To gauge the potential impact of the new regulation, consider the federal agency’s own analysis:
“[W]e received comments from consumer advocates and State insurance officials citing a study concluding that two-thirds of the States regulate associations differently from other plans in the individual and small group market and about one-half of the States entirely or partially exempt coverage sold through national associations from State regulation.”
As for allowing time for adjustment to these new requirements, the new rule is effective on November 1, 2011 and applies to rates that are filed on or after November 1, 2011 [page 7]. Washington associations should ensure that rates are filed before that date.
Clearly, the greatest interest in the HHS rules came from Washington Associations. Not surprisingly, the Washington Insurance Commissioner encouraged the HHS rules while the associations argued the merits of permitting Washington law to continue as it has for the past 15 years. As HHS noted,
Three associations discussed the history of associations in their State and indicated that their State treats association health plans as large group plans not subject to individual or small group requirements for all purposes, not just rate review. These associations expressed concern about potential logistical and administrative burdens for association plans were they to be regulated as small group market coverage at the State and Federal levels. … In addition, all five commenters asserted that, because association health plans have a larger insurance pool, they should not be regulated the same as plans and policies in individual and small group markets. However, a regulator from the same State as three of the associations opined that successful implementation of the Affordable Care Act depended on having a stable health insurance market, which could be jeopardized if issuers could avoid the various individual and small group market requirements by offering coverage through associations.
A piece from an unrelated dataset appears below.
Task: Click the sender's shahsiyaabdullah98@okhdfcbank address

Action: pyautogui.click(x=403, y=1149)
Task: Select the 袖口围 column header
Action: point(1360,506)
For example, the Washington State Master Builders Association commented in July that:
The practical effect of changing our Association/Trust rating status as established under Washington law by a rule interpreting federal law, would be an administrative and logistical nightmare. The MBA/BlA W Trusts currently have over 2700 different companies ranging in size from 2 employees to over 500 employees…If Washington State wants to change or amend their state law to bring Association/Trust plans within the definition of “small groups”, let them change the law through the legislative process.
In contrast, Northwest Health Law Advocates and Sprague Israel Giles argued for HHS preemption of Washington state law. Irrespective of the political and policy views on the value of these health care reforms, contemplate the impact of the HHS rules in Washington markets when considering the observations of these commentators:
Since 1995, when Washington State law exempted AHPs from small group underwriting and rate regulations, small employers have moved in large numbers to association carriers…
AHPs dominate the small-group insurance market in Washington, a trend attributable to AHPs’ ability to underwrite based on risk and group size. By joining an association and thereby constructively becoming a large group, small groups with lower risks are able to select based on price. AHPs are able to offer plans that are more attractive to low-risk groups…
In 2010, Washington had 224,160 people enrolled in small group association plans and 242,775 in large groups, for a total of 466,935 in association plans…
The result has been a greater concentration of high-risk small groups in the community-rated pools. Low-risk groups seek association coverage because associations are not subject to community-rating standards, and therefore, they are able to obtain lower premiums based on the group’s heath status and, over time, the group’s claims experience. In contrast, higher-risk groups are forced into the community-rated pools, increasing premiums for everyone in those pools.
In other words, the 466,935 people currently insured through association plans must share the losses of those who remain in the small group market and will pay higher insurance premiums. This financial impact comes at a time of high unemployment in a poor economy through a federal regulatory decision overturning a law adopted by the Washington State Legislature and continuously sustained over the past 15 years.
That’s what I love about federalism – a state insurance regulator successfully requesting the federal government to do what the state Legislature refused to do and a state court would not allow him to do by rule.